March 23rd, 2007 at 8:45 am
Yes, something seems to have changed on the Pipes side about yesterday or the day before. I haven’t had a chance to look into this yet. Sad.
March 23rd, 2007 at 9:26 pm
ok, yahoo changed something so they were not liking array notation in the callback function. I updated that to dot notation and all seems well again, please give it another shot!
Just redownload the new tar.gz file above and that should give you the slightly modified pipes-pure.js.
March 27th, 2007 at 3:52 am
Thanks,
I have download the new tar.gz file above.

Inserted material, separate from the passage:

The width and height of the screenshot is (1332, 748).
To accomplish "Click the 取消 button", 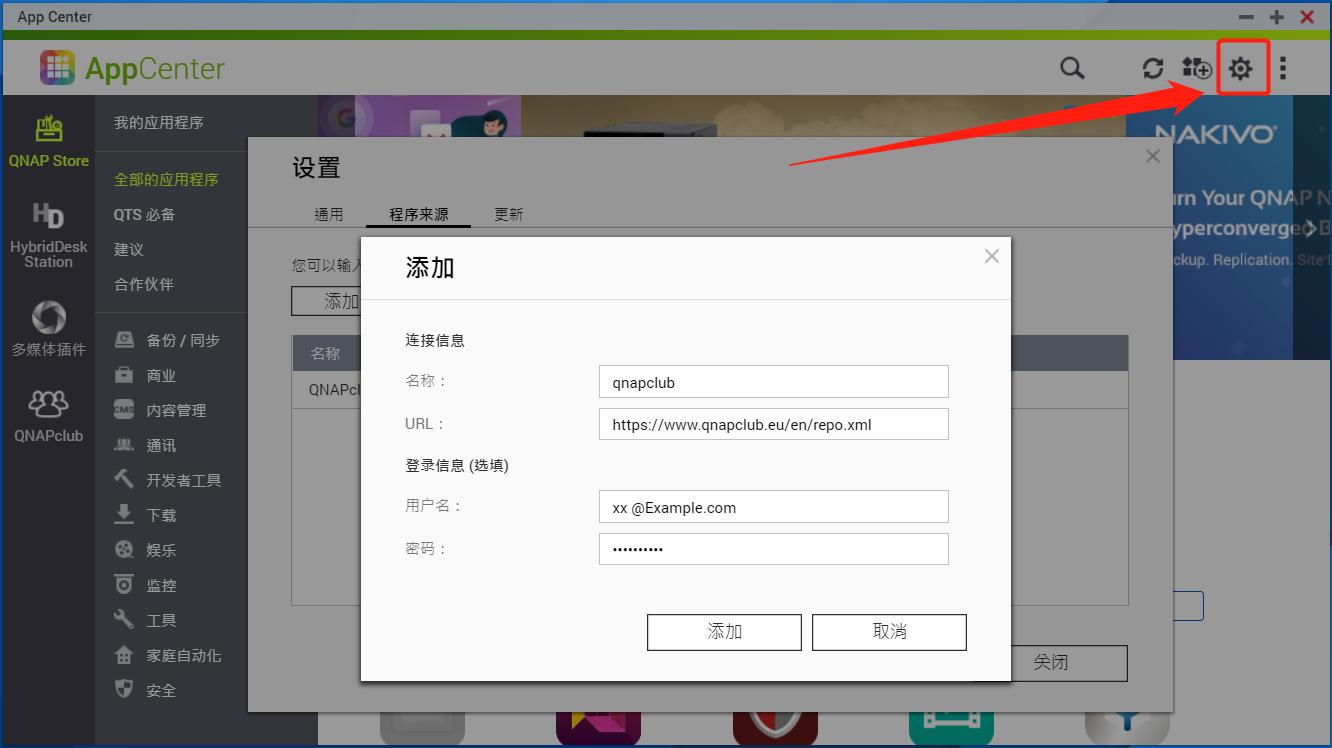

In the file “test.html”, i have replace “pipes-pure-test.js” by “pipes-pure.js”, class=”d easil_pipe” by class=”deasil_pipe”, class=”dei asil_pipe” by class=”deasil_pipe”.
It works fine.
June 20th, 2007 at 1:32 am
Yahoo pipes team have posted something similar on
http://blog.pipes.yahoo.com/examples/example.01.html
July 29th, 2007 at 7:41 pm
Nice! Now, though, I’m looking for a simple solution for incorporating the full text of a Pipes RSS feed, not just a list of links. I thought about trying to extend your solution, but I quickly got in over my head. Suggestions?
– Prentiss Riddle riddle@io.com
July 30th, 2007 at 2:48 pm
Prentiss - huh, that’s probably a good idea! I’m about to leave on my honeymoon, so I can’t update the code just yet but I’ll add that in when I get back. If you’re interested to take a shot I think all you’ll need to do is add more fields (i.e. add in deasil_pipe_description, or whichever fields you want to pull from rss) into your html and then edit in the deasil.doit() function where you see things like var Link = $(’#’ + id + ‘.deasil_pipe_link’) - add a new one for the new fields and then set it below, with something like description.append(cur.description). Something along those lines. But I’ll also give it a whack when I get back. :)

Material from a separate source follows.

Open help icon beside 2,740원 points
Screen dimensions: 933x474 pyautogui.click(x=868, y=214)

October 7th, 2007 at 4:35 pm
Hi Felix, your suggestion in the last comment worked well in getting the description of a feed displayed, but I haven’t had any luck trying to restrict the output. I looked into the code you wrote in pipes-pure.js, and noticed you have a function in there that does something similar to the title. I couldn’t figure out how it worked though, especially what you set the limit to be. I attempted to duplicate it for the description, but that didn’t quite work. Do you have any suggestions on how to proceed on this? Ideally, the solution would limit the description output to around 250 characters while also stripping out any images that may appear.